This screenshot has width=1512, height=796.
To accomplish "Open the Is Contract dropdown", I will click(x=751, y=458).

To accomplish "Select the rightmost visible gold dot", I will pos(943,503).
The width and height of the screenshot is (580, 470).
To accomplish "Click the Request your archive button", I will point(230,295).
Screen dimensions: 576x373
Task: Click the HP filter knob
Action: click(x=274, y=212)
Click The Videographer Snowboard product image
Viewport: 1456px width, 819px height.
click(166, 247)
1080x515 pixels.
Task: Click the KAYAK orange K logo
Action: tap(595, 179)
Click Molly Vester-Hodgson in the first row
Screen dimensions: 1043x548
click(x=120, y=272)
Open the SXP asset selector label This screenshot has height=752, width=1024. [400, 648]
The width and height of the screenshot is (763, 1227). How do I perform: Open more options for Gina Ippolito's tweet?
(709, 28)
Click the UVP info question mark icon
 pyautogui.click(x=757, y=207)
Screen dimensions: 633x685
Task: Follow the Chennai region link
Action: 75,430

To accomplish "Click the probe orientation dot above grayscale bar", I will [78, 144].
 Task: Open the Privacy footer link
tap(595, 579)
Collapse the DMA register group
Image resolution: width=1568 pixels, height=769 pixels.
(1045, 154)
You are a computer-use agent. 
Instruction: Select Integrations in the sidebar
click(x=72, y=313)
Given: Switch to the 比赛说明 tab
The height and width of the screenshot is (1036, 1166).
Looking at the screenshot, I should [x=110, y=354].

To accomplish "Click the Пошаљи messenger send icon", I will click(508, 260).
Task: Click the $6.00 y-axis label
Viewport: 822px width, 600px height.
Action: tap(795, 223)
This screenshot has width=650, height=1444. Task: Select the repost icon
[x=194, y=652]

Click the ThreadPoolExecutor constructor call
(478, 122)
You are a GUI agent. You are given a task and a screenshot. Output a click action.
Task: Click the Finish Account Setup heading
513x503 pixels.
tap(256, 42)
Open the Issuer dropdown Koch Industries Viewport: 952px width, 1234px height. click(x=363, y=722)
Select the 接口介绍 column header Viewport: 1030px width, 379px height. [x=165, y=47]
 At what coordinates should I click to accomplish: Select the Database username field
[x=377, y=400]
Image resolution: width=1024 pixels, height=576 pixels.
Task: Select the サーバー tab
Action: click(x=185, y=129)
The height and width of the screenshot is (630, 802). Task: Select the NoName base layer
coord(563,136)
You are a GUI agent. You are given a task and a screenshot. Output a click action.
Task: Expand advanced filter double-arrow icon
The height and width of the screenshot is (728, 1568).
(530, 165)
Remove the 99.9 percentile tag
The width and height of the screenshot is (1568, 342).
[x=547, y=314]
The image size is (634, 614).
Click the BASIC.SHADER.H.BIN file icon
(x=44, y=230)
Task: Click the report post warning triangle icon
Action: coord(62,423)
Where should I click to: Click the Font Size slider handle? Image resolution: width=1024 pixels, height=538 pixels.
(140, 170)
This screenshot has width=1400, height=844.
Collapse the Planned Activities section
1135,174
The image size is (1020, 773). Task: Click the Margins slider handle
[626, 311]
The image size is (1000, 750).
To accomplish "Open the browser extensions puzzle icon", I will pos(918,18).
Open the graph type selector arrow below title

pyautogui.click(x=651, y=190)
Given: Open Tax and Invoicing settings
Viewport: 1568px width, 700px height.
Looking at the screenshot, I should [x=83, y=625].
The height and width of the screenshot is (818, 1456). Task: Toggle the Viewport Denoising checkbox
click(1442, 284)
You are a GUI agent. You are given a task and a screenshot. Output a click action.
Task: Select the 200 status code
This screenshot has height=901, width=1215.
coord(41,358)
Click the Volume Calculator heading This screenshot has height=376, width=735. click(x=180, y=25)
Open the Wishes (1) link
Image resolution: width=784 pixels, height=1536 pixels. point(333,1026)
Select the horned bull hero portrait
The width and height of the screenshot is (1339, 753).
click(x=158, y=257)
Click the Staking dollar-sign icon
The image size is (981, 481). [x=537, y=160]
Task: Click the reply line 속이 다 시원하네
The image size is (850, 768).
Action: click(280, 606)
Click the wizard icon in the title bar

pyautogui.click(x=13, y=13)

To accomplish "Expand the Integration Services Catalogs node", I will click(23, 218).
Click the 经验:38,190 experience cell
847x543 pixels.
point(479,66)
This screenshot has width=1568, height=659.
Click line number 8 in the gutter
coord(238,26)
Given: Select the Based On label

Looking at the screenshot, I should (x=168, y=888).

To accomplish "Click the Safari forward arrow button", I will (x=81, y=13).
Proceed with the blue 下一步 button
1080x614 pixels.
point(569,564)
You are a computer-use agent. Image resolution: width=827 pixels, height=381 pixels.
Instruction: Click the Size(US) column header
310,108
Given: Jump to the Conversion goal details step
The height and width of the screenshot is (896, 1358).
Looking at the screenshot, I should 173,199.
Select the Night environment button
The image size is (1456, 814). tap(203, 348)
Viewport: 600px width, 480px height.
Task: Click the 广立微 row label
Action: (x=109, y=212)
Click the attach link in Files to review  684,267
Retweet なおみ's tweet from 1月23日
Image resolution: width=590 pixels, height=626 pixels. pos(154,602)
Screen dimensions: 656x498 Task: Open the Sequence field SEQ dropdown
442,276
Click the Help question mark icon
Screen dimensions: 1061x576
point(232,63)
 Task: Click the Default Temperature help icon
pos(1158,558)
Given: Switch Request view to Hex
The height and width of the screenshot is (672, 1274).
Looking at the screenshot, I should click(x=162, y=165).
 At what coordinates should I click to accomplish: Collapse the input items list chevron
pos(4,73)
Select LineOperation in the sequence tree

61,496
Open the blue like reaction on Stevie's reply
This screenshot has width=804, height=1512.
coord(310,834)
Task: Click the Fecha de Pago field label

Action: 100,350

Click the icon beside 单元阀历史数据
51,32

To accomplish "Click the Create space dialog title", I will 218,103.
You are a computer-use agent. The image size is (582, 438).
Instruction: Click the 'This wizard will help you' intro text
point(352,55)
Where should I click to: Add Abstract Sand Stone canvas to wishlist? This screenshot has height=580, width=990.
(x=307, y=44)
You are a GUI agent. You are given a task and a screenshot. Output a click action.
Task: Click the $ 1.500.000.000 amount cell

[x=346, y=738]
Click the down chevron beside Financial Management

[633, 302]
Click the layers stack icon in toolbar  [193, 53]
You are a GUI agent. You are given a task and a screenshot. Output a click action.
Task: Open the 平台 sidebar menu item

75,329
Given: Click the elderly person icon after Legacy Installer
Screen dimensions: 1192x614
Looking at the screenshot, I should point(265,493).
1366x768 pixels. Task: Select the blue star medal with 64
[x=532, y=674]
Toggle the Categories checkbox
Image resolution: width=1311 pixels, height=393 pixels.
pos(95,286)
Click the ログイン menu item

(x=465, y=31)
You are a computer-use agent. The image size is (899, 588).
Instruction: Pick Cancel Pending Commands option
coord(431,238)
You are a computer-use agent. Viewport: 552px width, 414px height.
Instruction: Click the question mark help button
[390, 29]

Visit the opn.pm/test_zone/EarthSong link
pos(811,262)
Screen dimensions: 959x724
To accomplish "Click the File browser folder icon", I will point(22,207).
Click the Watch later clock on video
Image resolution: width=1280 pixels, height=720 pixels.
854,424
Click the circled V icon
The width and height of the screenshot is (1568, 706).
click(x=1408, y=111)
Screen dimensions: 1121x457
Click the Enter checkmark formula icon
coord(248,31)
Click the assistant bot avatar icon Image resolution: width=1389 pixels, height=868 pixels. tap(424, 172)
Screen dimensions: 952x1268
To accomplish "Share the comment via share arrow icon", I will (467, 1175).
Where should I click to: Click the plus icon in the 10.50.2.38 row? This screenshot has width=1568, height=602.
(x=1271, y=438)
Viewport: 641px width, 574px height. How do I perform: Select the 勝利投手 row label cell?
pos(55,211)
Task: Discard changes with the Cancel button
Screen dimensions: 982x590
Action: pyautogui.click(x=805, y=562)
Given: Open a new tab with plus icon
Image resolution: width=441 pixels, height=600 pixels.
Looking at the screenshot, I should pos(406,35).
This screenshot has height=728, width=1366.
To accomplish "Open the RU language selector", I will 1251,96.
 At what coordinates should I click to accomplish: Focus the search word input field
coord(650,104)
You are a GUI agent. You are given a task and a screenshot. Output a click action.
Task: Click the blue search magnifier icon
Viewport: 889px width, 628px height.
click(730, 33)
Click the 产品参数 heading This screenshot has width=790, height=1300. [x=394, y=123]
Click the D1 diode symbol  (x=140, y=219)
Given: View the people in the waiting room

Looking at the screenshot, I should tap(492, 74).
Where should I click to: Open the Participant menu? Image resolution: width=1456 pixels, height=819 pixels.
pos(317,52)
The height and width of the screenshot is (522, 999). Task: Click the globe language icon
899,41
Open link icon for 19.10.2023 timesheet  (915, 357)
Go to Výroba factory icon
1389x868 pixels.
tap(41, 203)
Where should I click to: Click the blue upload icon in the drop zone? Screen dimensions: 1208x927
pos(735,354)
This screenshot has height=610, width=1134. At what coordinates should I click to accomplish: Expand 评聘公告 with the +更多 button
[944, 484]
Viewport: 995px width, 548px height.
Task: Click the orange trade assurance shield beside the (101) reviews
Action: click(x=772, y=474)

● DIRECTIONS
Wherever the word "heading" appears in the entries above, copy that line.

● PROBLEM SOLUTION
Task: Click the Finish Account Setup heading
Click the Volume Calculator heading This screenshot has height=376, width=735. click(x=180, y=25)
Click the 产品参数 heading This screenshot has width=790, height=1300. [x=394, y=123]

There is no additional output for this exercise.